== Data extract ==
━━━━━━━━━━━━━━━━━━━━

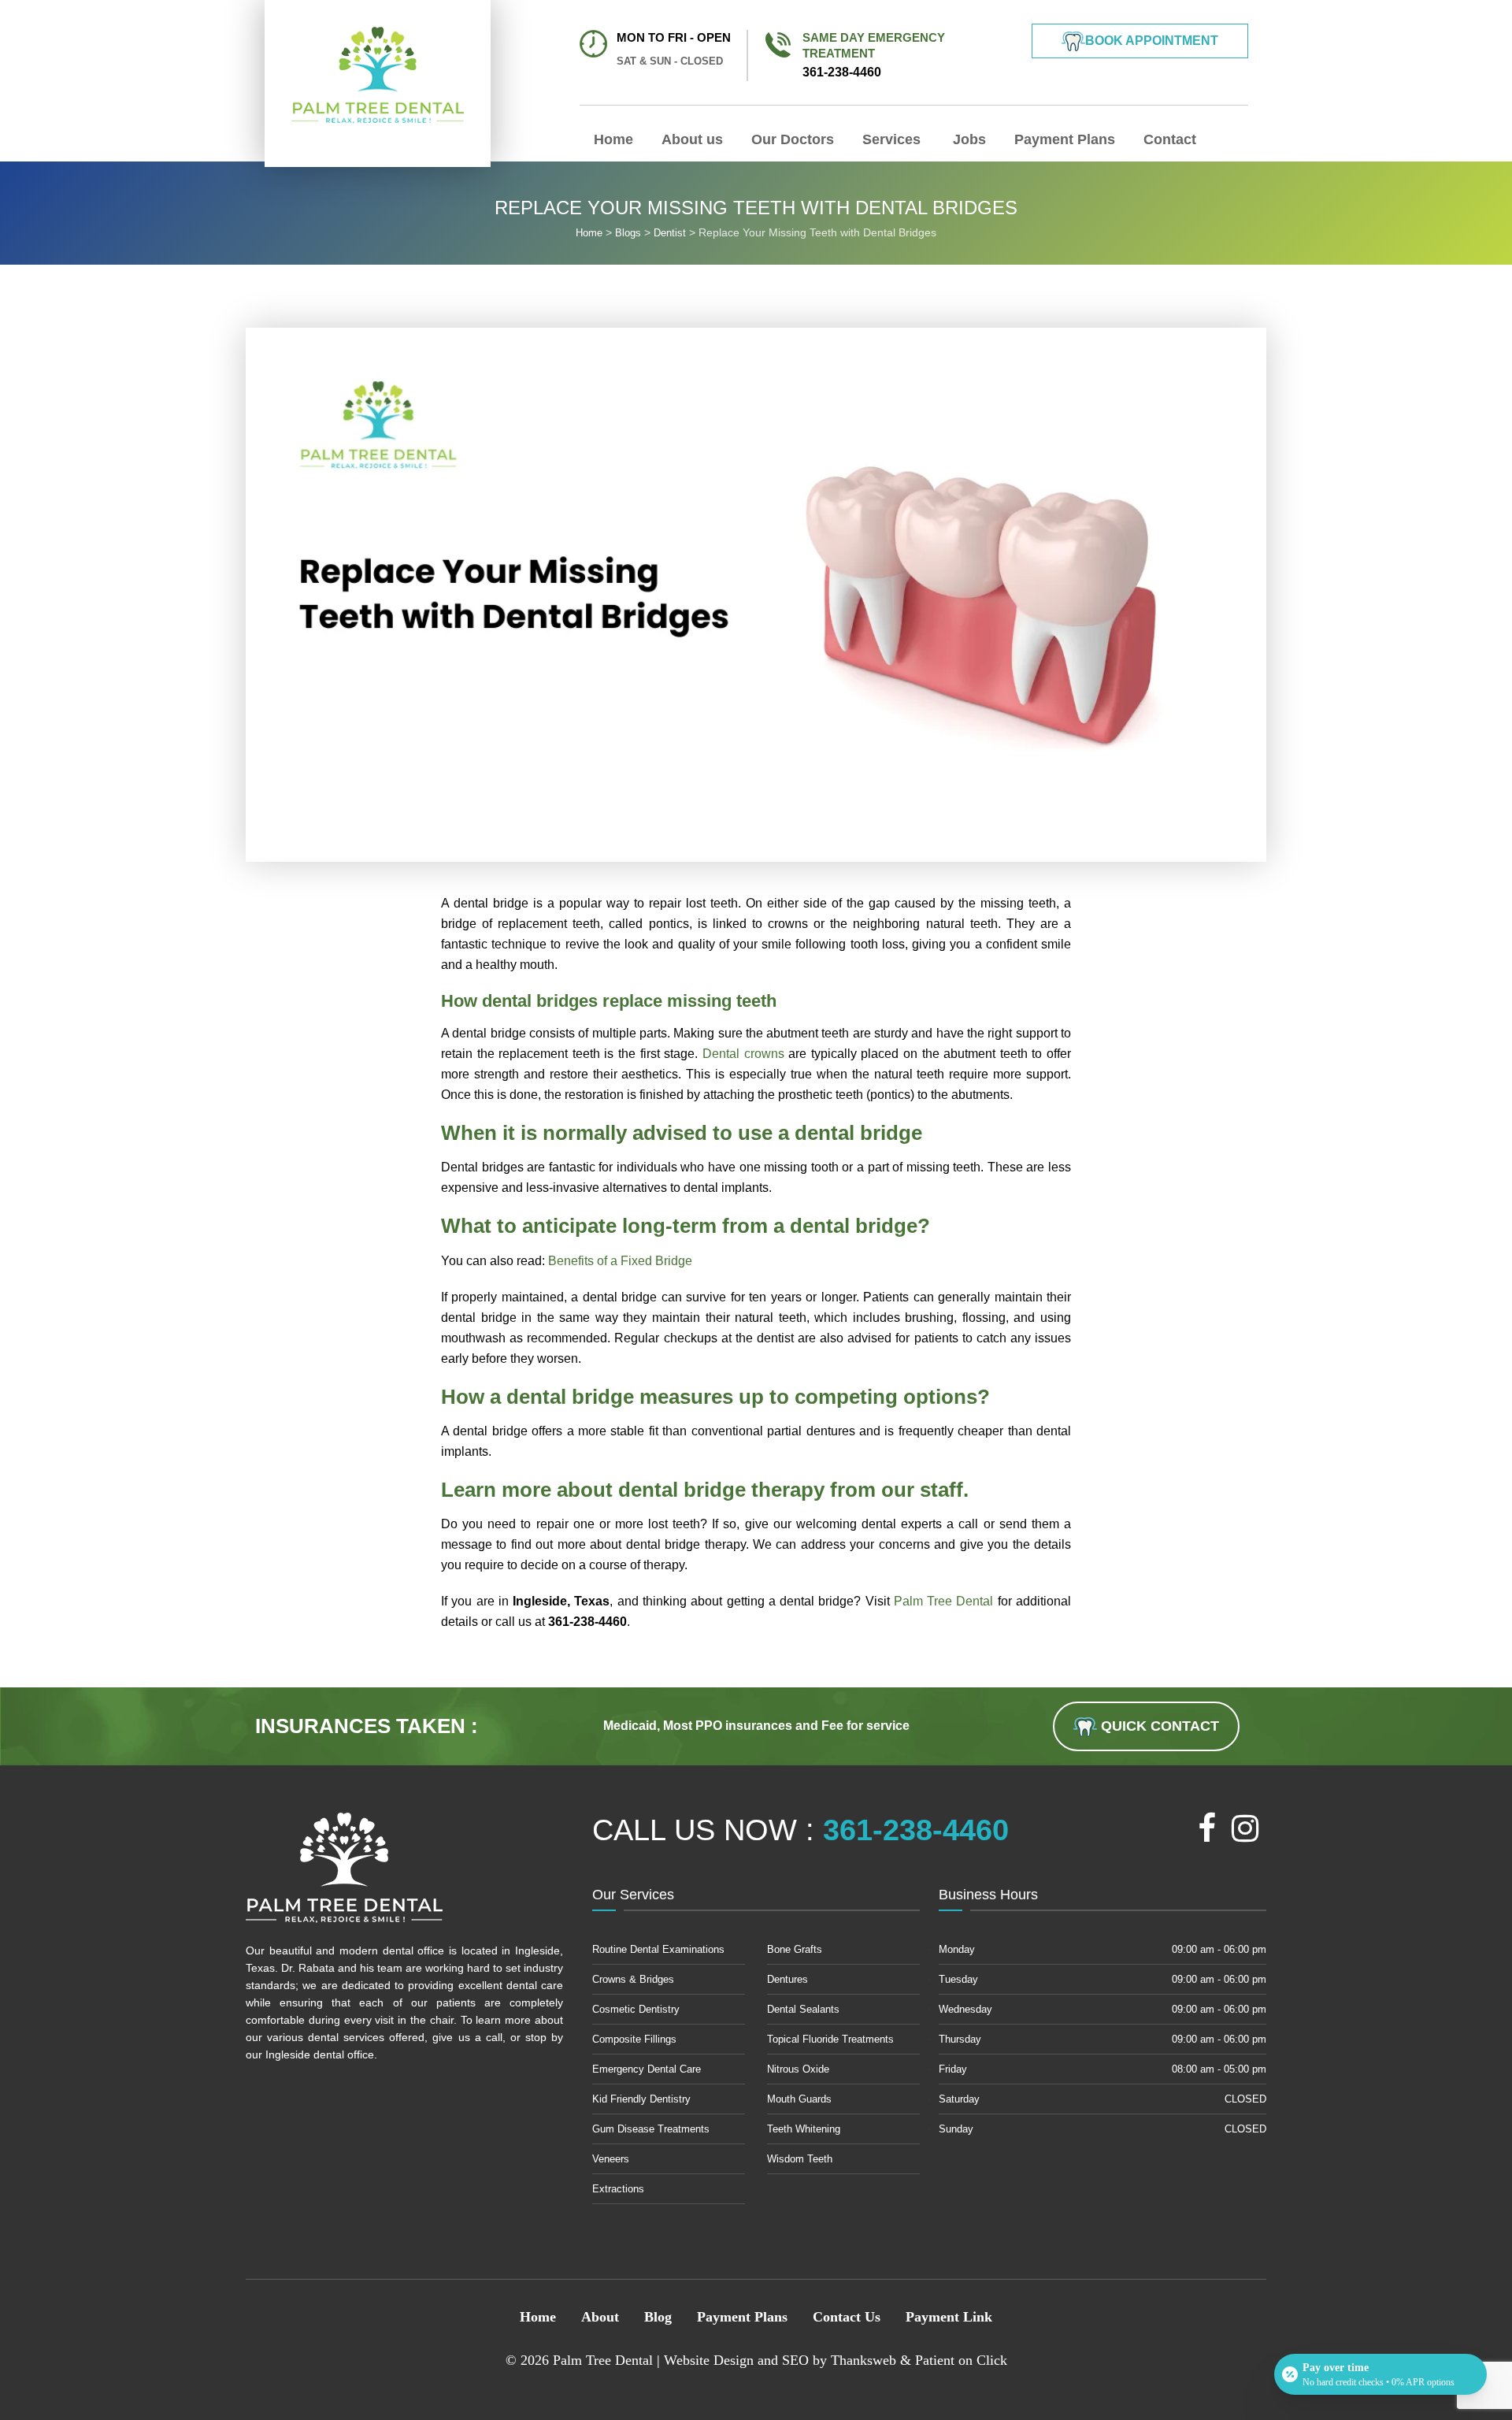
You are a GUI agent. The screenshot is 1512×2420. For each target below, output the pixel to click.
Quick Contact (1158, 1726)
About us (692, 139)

━━━━━━━━━━━━━━━━━━━━

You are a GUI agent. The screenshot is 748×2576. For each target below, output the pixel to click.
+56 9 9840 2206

━━━━━━━━━━━━━━━━━━━━

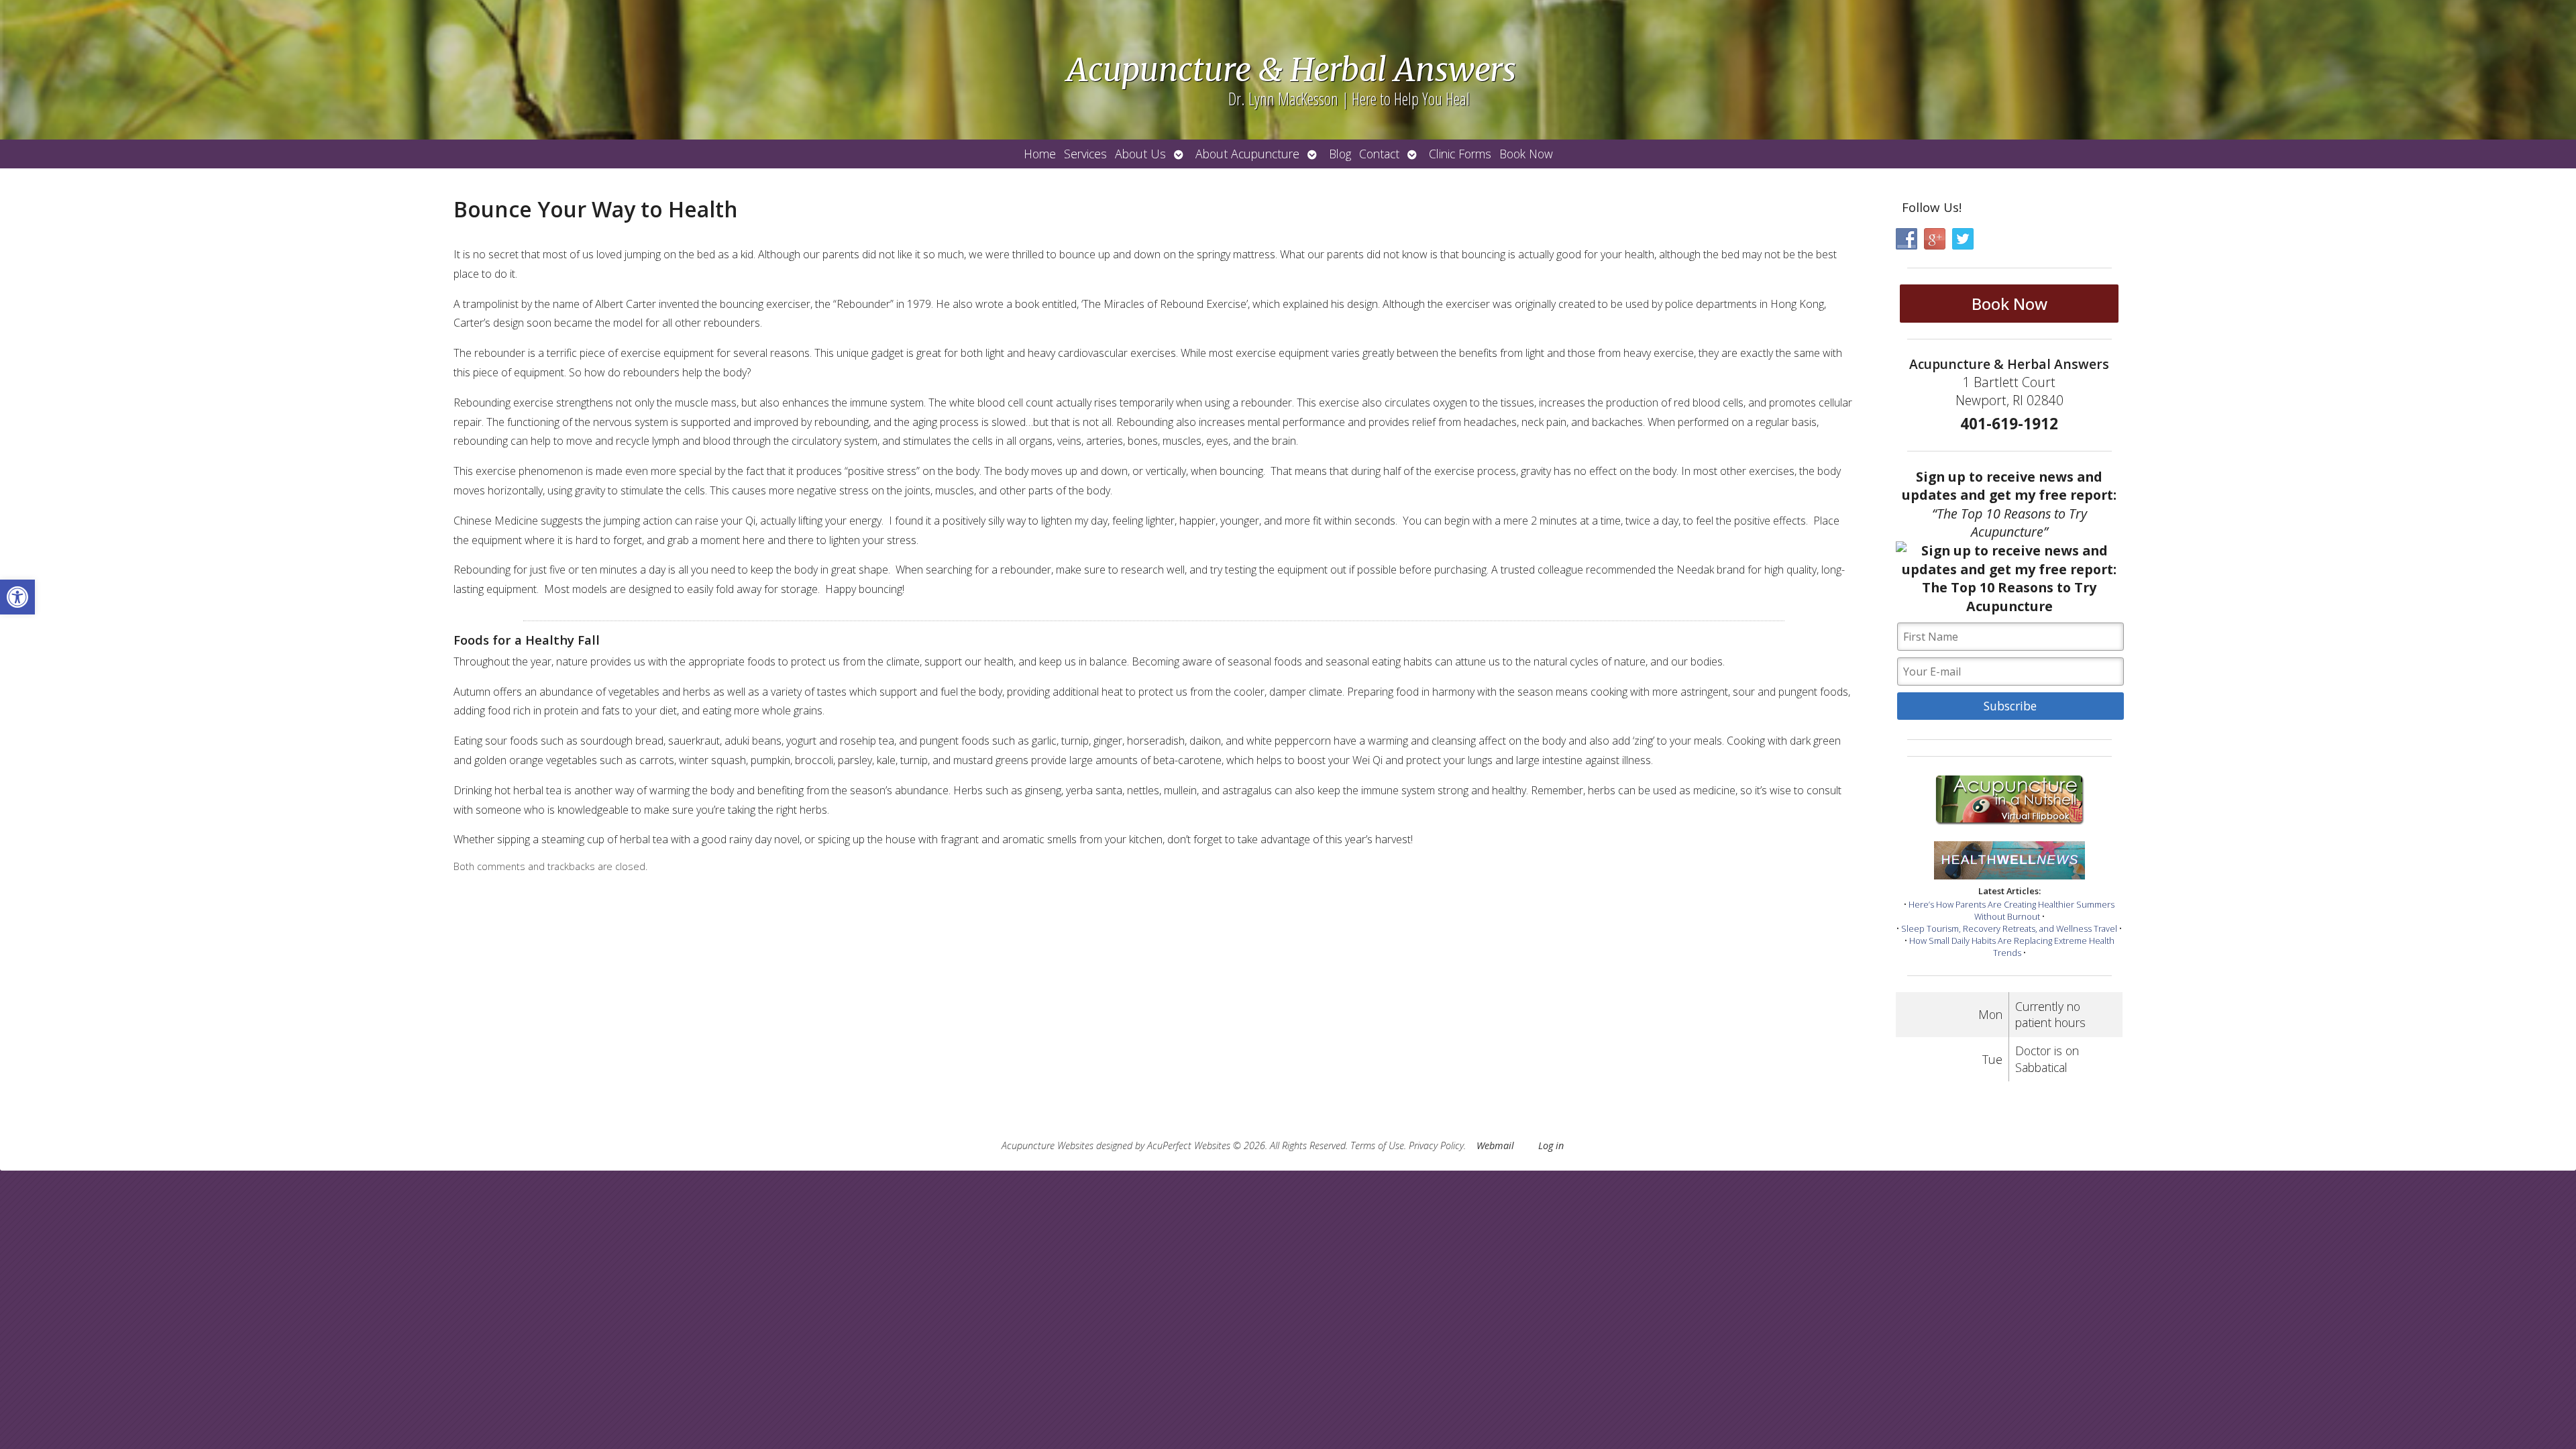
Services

━━━━━━━━━━━━━━━━━━━━

== What to produce ==
The required output is a copy of each line in the records where the string "target" occurs.

== Solution to this problem ==
You are a GUI agent. The screenshot is 1512×2420. For each target below, output the pixel to click.
You are a GUI agent. The screenshot is 748×2576. For each target below, output the pixel to click.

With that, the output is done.